▶ _EXERCISE_: Reproduce, unchanged, the stretch of data from its beginning through the line that contains "Looking at the screenshot, I should (118, 27).", both ends included.

[Data for locating words and elements]

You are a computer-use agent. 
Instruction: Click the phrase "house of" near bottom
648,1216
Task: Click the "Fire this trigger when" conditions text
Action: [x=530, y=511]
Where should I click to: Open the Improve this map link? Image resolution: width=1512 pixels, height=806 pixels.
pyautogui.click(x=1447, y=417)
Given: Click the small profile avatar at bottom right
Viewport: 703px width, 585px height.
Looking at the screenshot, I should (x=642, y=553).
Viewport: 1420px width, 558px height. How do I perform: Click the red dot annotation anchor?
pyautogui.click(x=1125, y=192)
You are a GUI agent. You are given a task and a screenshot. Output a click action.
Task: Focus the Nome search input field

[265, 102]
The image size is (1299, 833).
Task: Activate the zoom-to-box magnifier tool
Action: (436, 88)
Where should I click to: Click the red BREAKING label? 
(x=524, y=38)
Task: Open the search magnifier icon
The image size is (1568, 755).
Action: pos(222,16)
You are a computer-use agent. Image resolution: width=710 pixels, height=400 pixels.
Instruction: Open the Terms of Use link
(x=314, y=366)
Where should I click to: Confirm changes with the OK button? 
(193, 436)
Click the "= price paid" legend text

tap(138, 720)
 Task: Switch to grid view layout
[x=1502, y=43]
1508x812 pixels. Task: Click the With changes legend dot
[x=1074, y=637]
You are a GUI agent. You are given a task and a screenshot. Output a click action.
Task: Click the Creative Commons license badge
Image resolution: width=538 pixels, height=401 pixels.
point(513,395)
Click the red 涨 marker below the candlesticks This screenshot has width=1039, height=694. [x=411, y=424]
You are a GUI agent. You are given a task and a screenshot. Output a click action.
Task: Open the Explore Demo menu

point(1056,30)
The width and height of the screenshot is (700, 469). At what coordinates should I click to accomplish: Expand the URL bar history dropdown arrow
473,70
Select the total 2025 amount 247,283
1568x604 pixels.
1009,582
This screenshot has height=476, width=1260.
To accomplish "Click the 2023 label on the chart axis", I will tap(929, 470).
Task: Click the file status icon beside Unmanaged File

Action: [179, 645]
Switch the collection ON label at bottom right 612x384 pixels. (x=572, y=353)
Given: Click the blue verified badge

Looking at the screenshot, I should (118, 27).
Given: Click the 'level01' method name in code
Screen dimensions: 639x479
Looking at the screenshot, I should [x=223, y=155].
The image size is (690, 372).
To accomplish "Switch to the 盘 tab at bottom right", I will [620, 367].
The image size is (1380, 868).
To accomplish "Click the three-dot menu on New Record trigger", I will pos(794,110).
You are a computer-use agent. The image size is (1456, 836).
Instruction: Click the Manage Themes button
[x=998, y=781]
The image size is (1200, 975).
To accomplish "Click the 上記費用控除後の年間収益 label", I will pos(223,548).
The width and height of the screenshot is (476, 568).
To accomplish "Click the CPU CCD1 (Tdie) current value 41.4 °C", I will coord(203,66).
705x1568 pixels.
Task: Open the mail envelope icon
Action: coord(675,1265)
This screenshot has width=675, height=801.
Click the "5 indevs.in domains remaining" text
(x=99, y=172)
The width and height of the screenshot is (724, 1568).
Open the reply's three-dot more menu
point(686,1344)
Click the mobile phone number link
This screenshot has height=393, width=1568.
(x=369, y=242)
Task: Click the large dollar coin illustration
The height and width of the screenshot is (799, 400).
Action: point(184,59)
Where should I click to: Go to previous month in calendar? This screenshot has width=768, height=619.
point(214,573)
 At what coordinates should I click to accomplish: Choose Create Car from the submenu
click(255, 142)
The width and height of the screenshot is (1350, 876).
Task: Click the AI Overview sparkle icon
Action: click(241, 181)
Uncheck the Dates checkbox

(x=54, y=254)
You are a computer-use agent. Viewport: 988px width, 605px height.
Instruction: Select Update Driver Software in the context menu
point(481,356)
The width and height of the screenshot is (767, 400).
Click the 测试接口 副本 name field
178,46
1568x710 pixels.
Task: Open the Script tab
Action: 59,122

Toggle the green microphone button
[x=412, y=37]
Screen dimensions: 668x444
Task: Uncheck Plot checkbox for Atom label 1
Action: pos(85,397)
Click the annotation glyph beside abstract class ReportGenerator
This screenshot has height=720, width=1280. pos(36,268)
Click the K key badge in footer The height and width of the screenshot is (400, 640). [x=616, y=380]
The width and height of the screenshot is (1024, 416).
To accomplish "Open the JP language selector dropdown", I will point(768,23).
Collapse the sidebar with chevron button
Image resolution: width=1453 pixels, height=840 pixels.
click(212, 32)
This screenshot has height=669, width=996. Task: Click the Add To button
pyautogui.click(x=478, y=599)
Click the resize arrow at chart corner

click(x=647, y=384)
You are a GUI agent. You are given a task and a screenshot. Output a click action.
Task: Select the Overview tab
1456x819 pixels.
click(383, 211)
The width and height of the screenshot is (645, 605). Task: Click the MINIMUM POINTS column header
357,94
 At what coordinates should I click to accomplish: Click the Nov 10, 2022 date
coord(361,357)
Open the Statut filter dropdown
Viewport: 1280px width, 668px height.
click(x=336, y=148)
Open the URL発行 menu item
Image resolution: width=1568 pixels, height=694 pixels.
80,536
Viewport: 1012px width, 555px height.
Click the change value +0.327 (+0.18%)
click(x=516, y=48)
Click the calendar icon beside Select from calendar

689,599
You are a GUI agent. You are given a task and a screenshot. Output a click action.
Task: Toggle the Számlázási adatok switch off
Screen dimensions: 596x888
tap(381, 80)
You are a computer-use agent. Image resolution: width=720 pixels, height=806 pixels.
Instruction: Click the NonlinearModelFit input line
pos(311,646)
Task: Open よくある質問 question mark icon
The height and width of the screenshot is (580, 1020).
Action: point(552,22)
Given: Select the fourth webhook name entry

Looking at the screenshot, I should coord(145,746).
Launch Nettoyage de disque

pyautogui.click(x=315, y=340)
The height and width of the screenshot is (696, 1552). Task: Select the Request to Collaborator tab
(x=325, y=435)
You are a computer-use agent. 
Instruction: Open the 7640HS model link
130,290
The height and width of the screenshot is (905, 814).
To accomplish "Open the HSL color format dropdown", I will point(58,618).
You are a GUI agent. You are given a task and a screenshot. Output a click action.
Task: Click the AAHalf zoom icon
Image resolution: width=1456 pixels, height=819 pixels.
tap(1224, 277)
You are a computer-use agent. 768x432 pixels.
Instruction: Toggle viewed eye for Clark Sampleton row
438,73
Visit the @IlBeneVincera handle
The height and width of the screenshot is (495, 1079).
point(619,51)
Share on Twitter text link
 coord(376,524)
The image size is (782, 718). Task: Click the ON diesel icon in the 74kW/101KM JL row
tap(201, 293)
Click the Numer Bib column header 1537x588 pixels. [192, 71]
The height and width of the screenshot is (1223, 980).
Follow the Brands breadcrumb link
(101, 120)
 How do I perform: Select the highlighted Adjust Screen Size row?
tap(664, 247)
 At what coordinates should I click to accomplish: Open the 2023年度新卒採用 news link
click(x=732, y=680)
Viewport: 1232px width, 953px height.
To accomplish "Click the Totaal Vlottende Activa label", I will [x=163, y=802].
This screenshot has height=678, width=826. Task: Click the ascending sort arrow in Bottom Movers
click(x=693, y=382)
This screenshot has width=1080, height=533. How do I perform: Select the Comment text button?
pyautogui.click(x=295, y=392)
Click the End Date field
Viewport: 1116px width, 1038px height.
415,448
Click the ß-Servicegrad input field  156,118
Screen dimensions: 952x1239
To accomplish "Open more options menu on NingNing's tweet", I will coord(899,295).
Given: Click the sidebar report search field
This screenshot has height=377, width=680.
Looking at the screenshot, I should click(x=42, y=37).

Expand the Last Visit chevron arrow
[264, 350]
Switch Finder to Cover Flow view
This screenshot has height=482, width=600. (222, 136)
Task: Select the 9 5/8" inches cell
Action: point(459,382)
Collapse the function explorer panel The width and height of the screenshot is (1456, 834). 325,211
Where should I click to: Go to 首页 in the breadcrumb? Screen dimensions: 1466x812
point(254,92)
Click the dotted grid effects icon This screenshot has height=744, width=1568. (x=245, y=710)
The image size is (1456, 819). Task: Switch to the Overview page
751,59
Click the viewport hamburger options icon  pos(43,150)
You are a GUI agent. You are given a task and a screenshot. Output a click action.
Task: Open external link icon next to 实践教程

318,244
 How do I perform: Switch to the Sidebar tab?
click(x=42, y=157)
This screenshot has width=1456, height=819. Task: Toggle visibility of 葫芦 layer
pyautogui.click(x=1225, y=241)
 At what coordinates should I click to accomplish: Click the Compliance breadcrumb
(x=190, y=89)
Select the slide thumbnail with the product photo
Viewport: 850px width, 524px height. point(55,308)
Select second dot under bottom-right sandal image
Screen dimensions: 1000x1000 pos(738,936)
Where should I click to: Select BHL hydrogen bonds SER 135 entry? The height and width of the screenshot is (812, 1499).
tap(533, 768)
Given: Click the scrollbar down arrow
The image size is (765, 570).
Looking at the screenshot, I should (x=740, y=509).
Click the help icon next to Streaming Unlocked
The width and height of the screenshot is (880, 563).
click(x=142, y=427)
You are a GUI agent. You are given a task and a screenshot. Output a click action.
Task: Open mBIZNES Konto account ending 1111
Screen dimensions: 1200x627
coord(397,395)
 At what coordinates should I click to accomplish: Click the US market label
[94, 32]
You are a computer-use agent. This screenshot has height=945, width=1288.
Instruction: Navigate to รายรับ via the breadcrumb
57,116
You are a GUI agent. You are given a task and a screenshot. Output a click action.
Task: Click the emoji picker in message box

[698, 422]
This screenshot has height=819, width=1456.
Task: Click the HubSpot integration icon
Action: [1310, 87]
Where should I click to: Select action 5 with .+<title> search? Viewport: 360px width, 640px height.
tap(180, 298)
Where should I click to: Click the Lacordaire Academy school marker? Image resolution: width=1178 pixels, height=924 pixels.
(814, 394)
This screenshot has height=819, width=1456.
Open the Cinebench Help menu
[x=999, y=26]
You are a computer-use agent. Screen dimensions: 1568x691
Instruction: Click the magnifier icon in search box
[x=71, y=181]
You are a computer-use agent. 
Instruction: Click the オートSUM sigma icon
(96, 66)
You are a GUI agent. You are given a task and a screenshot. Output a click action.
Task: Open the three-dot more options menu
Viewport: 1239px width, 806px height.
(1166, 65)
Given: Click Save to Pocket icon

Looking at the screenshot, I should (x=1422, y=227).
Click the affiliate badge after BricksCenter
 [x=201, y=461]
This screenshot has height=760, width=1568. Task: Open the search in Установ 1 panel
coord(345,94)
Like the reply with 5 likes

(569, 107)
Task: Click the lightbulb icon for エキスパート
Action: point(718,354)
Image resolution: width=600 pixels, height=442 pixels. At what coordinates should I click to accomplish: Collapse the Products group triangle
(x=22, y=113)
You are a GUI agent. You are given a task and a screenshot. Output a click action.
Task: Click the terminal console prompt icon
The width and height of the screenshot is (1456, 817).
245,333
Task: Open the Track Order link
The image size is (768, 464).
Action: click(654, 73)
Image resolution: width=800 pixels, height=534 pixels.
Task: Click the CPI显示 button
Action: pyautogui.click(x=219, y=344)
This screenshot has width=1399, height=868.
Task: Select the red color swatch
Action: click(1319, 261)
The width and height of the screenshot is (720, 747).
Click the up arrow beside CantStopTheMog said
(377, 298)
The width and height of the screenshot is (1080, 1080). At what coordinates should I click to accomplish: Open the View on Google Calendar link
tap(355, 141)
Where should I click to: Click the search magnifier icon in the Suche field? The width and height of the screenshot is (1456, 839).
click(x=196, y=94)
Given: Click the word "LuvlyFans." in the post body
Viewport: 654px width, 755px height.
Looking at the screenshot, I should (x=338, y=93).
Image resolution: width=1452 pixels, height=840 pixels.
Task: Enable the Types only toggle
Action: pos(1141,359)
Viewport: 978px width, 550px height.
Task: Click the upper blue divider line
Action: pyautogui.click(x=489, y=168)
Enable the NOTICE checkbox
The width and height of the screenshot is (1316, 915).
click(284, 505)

▶ _TASK RESPONSE_:
You are a computer-use agent. 
Instruction: Click the phrase "house of" near bottom
648,1216
Task: Click the "Fire this trigger when" conditions text
Action: [x=530, y=511]
Where should I click to: Open the Improve this map link? Image resolution: width=1512 pixels, height=806 pixels.
pyautogui.click(x=1447, y=417)
Given: Click the small profile avatar at bottom right
Viewport: 703px width, 585px height.
Looking at the screenshot, I should (x=642, y=553).
Viewport: 1420px width, 558px height. How do I perform: Click the red dot annotation anchor?
pyautogui.click(x=1125, y=192)
You are a GUI agent. You are given a task and a screenshot. Output a click action.
Task: Focus the Nome search input field

[265, 102]
The image size is (1299, 833).
Task: Activate the zoom-to-box magnifier tool
Action: (436, 88)
Where should I click to: Click the red BREAKING label? 
(x=524, y=38)
Task: Open the search magnifier icon
The image size is (1568, 755).
Action: pos(222,16)
You are a computer-use agent. Image resolution: width=710 pixels, height=400 pixels.
Instruction: Open the Terms of Use link
(x=314, y=366)
Where should I click to: Confirm changes with the OK button? 
(193, 436)
Click the "= price paid" legend text

tap(138, 720)
 Task: Switch to grid view layout
[x=1502, y=43]
1508x812 pixels. Task: Click the With changes legend dot
[x=1074, y=637]
You are a GUI agent. You are given a task and a screenshot. Output a click action.
Task: Click the Creative Commons license badge
Image resolution: width=538 pixels, height=401 pixels.
point(513,395)
Click the red 涨 marker below the candlesticks This screenshot has width=1039, height=694. [x=411, y=424]
You are a GUI agent. You are given a task and a screenshot. Output a click action.
Task: Open the Explore Demo menu

point(1056,30)
The width and height of the screenshot is (700, 469). At what coordinates should I click to accomplish: Expand the URL bar history dropdown arrow
473,70
Select the total 2025 amount 247,283
1568x604 pixels.
1009,582
This screenshot has height=476, width=1260.
To accomplish "Click the 2023 label on the chart axis", I will tap(929, 470).
Task: Click the file status icon beside Unmanaged File

Action: [179, 645]
Switch the collection ON label at bottom right 612x384 pixels. (x=572, y=353)
Given: Click the blue verified badge

Looking at the screenshot, I should (118, 27).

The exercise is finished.